I'll get the SLES version to you when I can

jmozdzen
24-Jun-2014, 18:28
Hi Cragdoo,

thanks for the reply

It is by scsi-* , which is the preferred method dm-uuid-* or scsi-* ? Although I can only see by-id , by-path and by-uuid in /dev/disk

I'll get the SLES version to you when I can
IIRC subdirectories are created as required - i.e., if none of your file systems has a label, then no "/dev/disk/by-label" is created ;)

Which one to use... well, as always, it depends:

* for mounting file systems, I mostly use the "by-label" entries, but that turns tricky when you have to deal with external media (or other dynamically attached media), which may carry file systems with the same label as an existing one.

* dm-uuid is a good choice, unless you constantly change your file systems (I happened to reformat certain file systems quite often on a development server - by-uuid then is no good option :D ) and it's hard to memorize

* If you want to relate to exact hardware for some reason (see previous sentence), use some matching "by-id" entry (and it seems that some controllers change that info unexpectedly, like your RAID card).

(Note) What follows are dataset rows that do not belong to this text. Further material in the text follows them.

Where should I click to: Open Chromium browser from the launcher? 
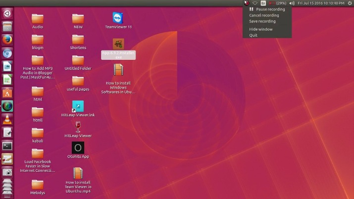pos(7,53)
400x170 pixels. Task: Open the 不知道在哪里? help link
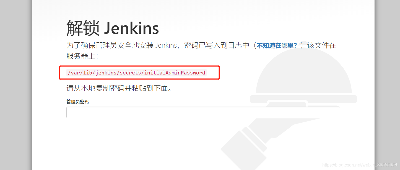[x=277, y=45]
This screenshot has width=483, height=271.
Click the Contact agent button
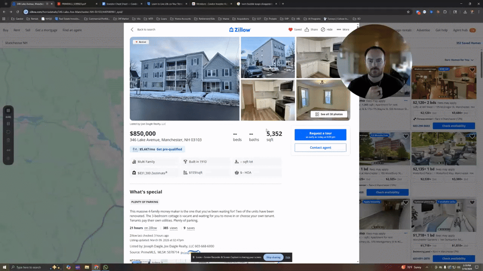(x=320, y=147)
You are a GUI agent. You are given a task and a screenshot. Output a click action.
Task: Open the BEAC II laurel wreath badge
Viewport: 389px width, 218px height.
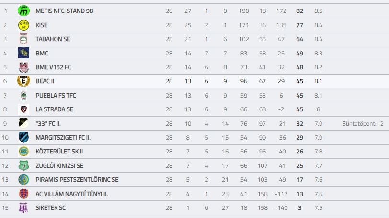click(23, 81)
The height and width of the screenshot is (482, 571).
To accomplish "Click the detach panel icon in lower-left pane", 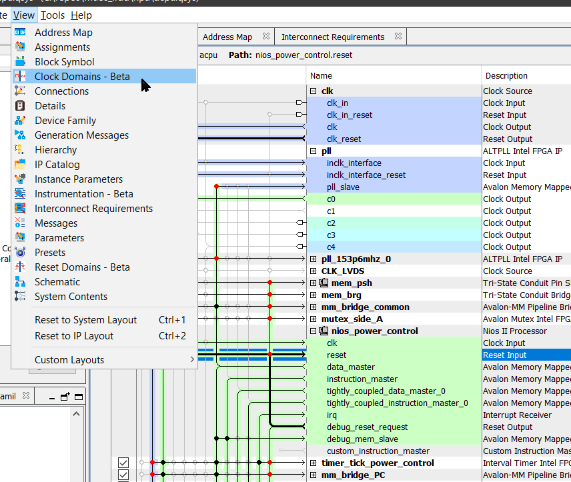I will click(65, 397).
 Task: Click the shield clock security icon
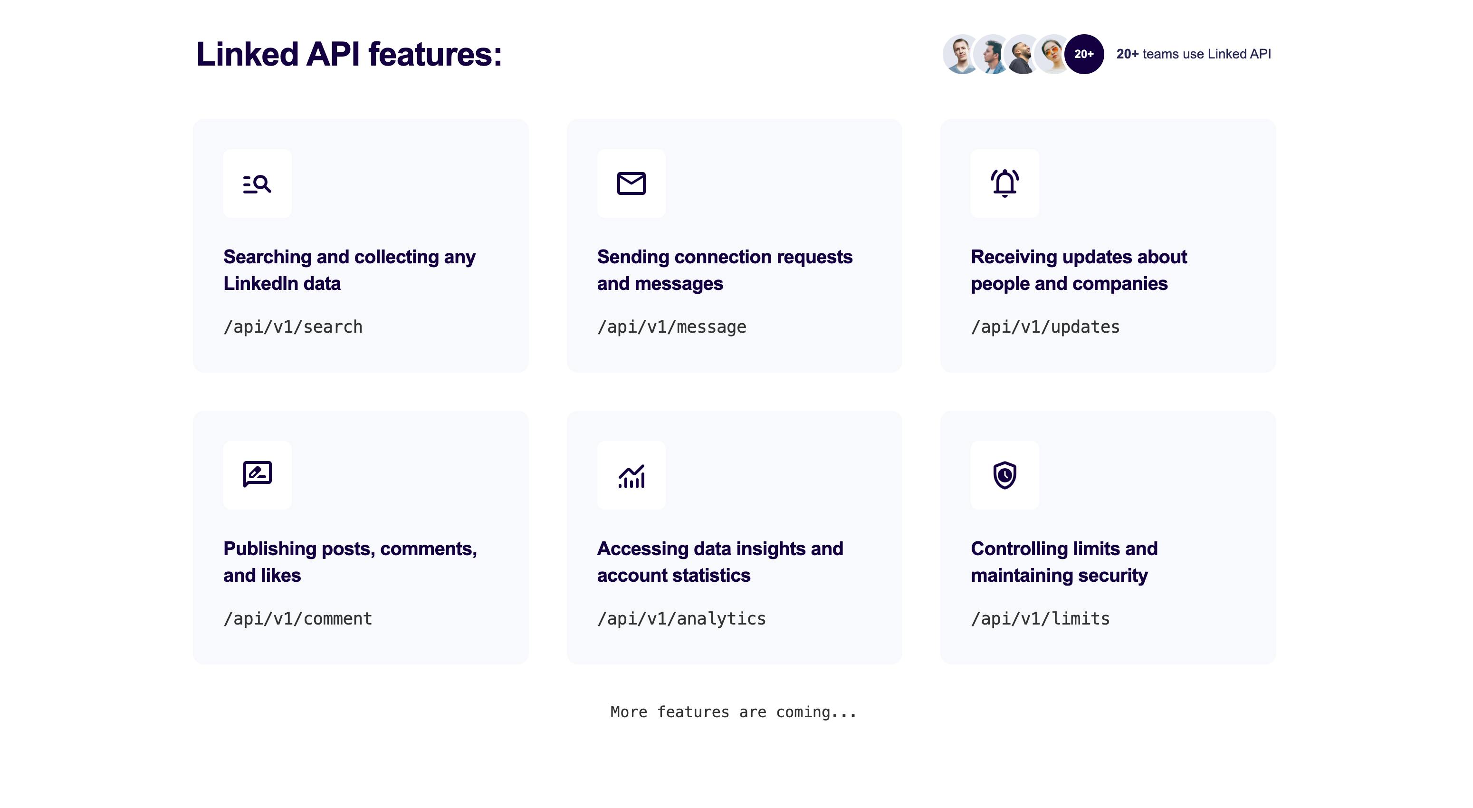[1005, 475]
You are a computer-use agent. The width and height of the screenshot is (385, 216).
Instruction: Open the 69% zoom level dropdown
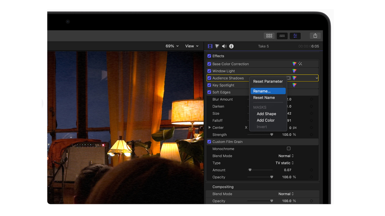[x=172, y=46]
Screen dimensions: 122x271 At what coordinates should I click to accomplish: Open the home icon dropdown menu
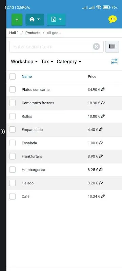pos(35,20)
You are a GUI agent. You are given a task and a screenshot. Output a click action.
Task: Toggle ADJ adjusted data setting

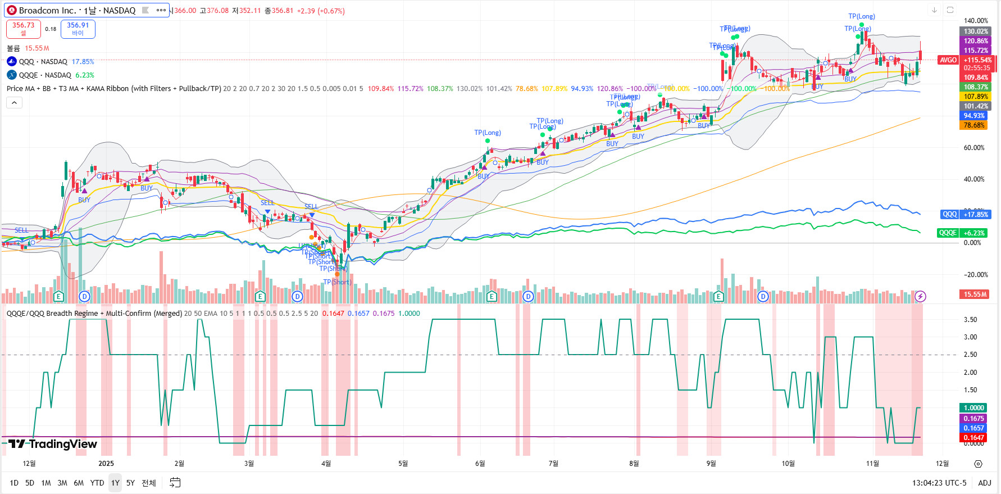984,483
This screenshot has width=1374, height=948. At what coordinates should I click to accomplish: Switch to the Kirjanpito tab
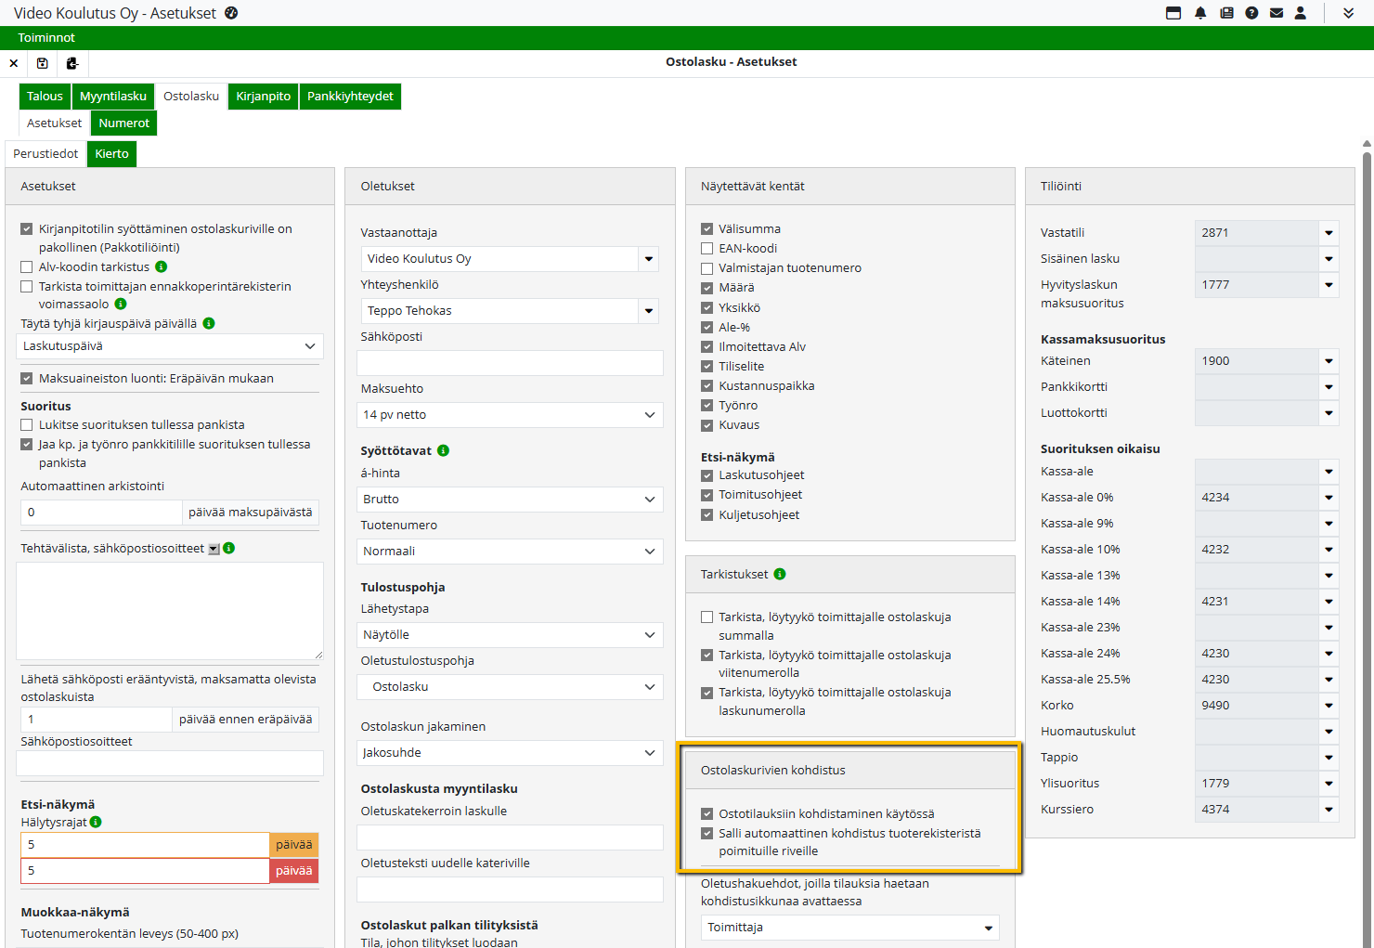pyautogui.click(x=263, y=97)
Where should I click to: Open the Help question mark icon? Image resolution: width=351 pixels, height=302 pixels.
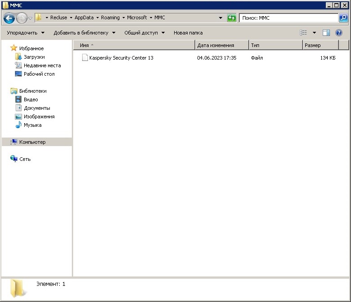coord(339,33)
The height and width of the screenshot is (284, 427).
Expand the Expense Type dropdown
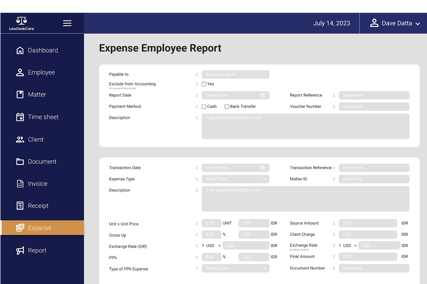pos(235,179)
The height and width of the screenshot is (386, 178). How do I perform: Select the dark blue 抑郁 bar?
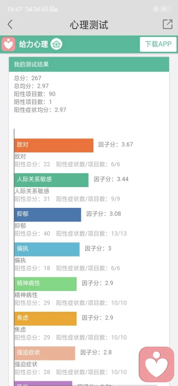48,215
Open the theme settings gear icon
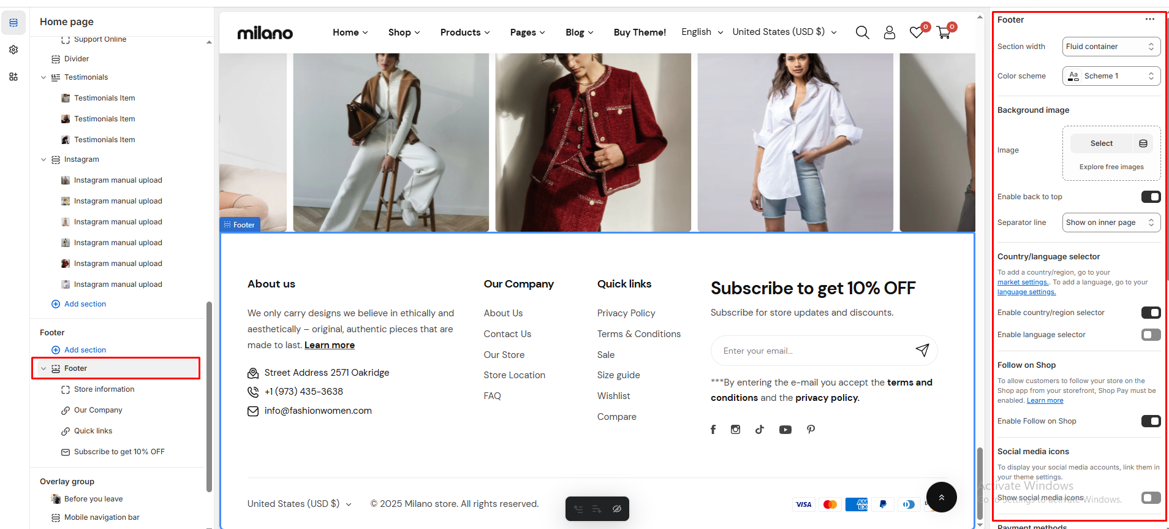 [x=13, y=50]
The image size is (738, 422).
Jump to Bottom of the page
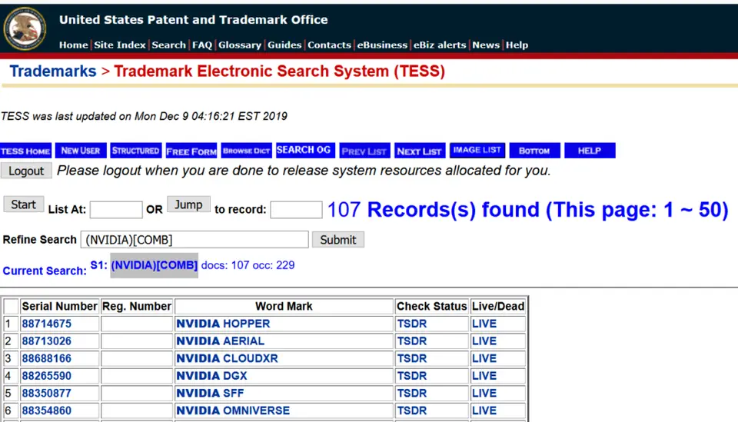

* not every device leads to an entry in every section - no label, no by-label entry. Hardware devices don't get by-id/dm-uuid* entries and so on

So you pick what describes the wanted device best and changes the least ;)

Regards,
Jens

PS: Since you referenced scsi-*, that ID seems to have changed. That implies that the RAID controller changed the SCSI information for the RAID set after adding the new disk, strange indeed.

jmozdzen
24-Jun-2014, 18:30
ups, seems I mixed dm-uuid and disk/by-uuid in my response... my comment concerns the latter (disk/by-uuid may change when creating a new file system, I haven't used disk/by-id/dm-uuid yet so would have to test).

Sorry for the confusion.

Cragdoo
25-Jun-2014, 10:10
So you pick what describes the wanted device best and changes the least

I didn't set up the server, but I would have expected the system to be setup to use the logical drive ID from the hardware RAID configuration. Is this what the root=/dev/disk/by-id/scsi-3600605b002393460ff00005b058e24d8-part5 id is ?

jmozdzen
25-Jun-2014, 11:25
Hi Cragdoo,


I didn't set up the server, but I would have expected the system to be setup to use the logical drive ID from the hardware RAID configuration. Is this what the root=/dev/disk/by-id/scsi-3600605b002393460ff00005b058e24d8-part5 id is ?

that seems to be a reference to partition 5 of a scsi device identified by the value determined by "scsi_id" (from the man page: "queries a SCSI device via the SCSI INQUIRY vital product data (VPD) page 0x80 or 0x83 and uses the resulting data to generate a value that is unique across all SCSI devices that properly support page 0x80 or page 0x83.").

It is rather surprising that this value changed after a RAID recovery, but probably nothing you could do anything about (controller-specific behavior). If it bothers you and you have no dynamically attached devices, you might consider to change this to some "by-label" reference, after you gave your file systems appropriate labels.

Regards,
Jens